### Selection:
Re: Log Cleaner Thread Stops

2015-09-23 Thread James Cheng


On Sep 18, 2015, at 10:25 AM, Todd Palino  wrote:

> I think the last major issue with log compaction (that it couldn't handle
> compressed messages) was committed as part of
> https://issues.apache.org/jira/browse/KAFKA-1374 in August, but I'm not
> certain what version this will end up in. It may be part of 0.8.2.2.
> 
> Regardless, you'll probably be OK now. We've found that once we clean this
> issue up once it doesn't appear to recur. As long as you're not writing in
> compressed messages to a log compacted topic (and that won't happen with
> __consumer_offsets, as it's managed by the brokers themselves - it would
> only be if you were using other log compacted topics), you're likely in the
> clear now.
> 

Todd,

If I understand your description of the problem, you are saying that enabling 
log compaction on a topic with compressed messages can (will?) cause the log 
cleaner to crash when it encounters those compressed messages. And the death of 
the cleaner thread will prevent log compaction from running on other topics, 
even ones that don't have compressed messages.

That means if we have a cluster where we want to use log compaction on *any* 
topic, we need to either:
1) apply https://issues.apache.org/jira/browse/KAFKA-1374 (or upgrade to some 
version it is applied)
OR
2) make sure that we don't use compressed messages in *any* topic that has log 
compaction turned on.

And, more specifically, if we want to make use of __consumer_offsets, then we 
cannot use compressed messages in any topic that has compaction turned on.

Is that right?
-James

> -Todd
> 
> 
> On Fri, Sep 18, 2015 at 9:54 AM, John Holland <
> john.holl...@objectpartners.com> wrote:
> 
>> Thanks!
>> 
>> I did what you suggested and it worked except it was necessary for me to
>> remove the cleaner-offset-checkpoint file from the data directory and
>> restart the servers.  The log indicates all is well.
>> 
>> Do you know what version the fix to this will be in? I'm not looking
>> forward to dealing with this on a reoccurring basis.
>> 
>> -John
>> 
>> On Fri, Sep 18, 2015 at 8:48 AM Todd Palino  wrote:
>> 
>>> Yes, this is a known concern, and it should be fixed with recent commits.
>>> In the meantime, you'll have to do a little manual cleanup.
>>> 
>>> The problem you're running into is a corrupt message in the offsets
>> topic.

### Data listing:
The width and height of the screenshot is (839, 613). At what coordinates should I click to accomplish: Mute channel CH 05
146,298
---
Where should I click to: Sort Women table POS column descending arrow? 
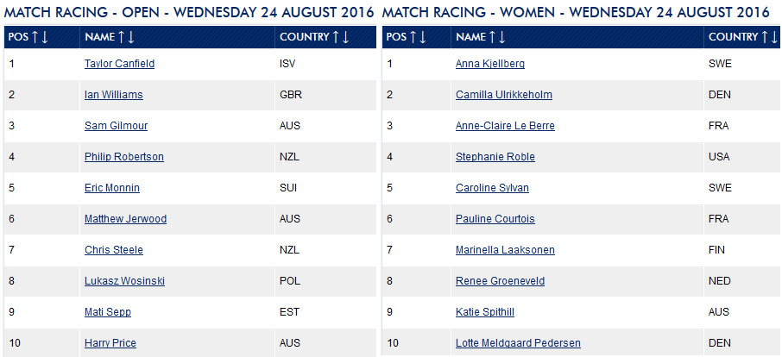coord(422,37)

### Objective:
Translate this sentence from the thread about the stopped log cleaner thread into Spanish: "In the meantime, you'll have to do a little manual cleanup." The records aren't needed here.

### Solution for this task:
Mientras tanto, tendrás que hacer un poco de limpieza manual.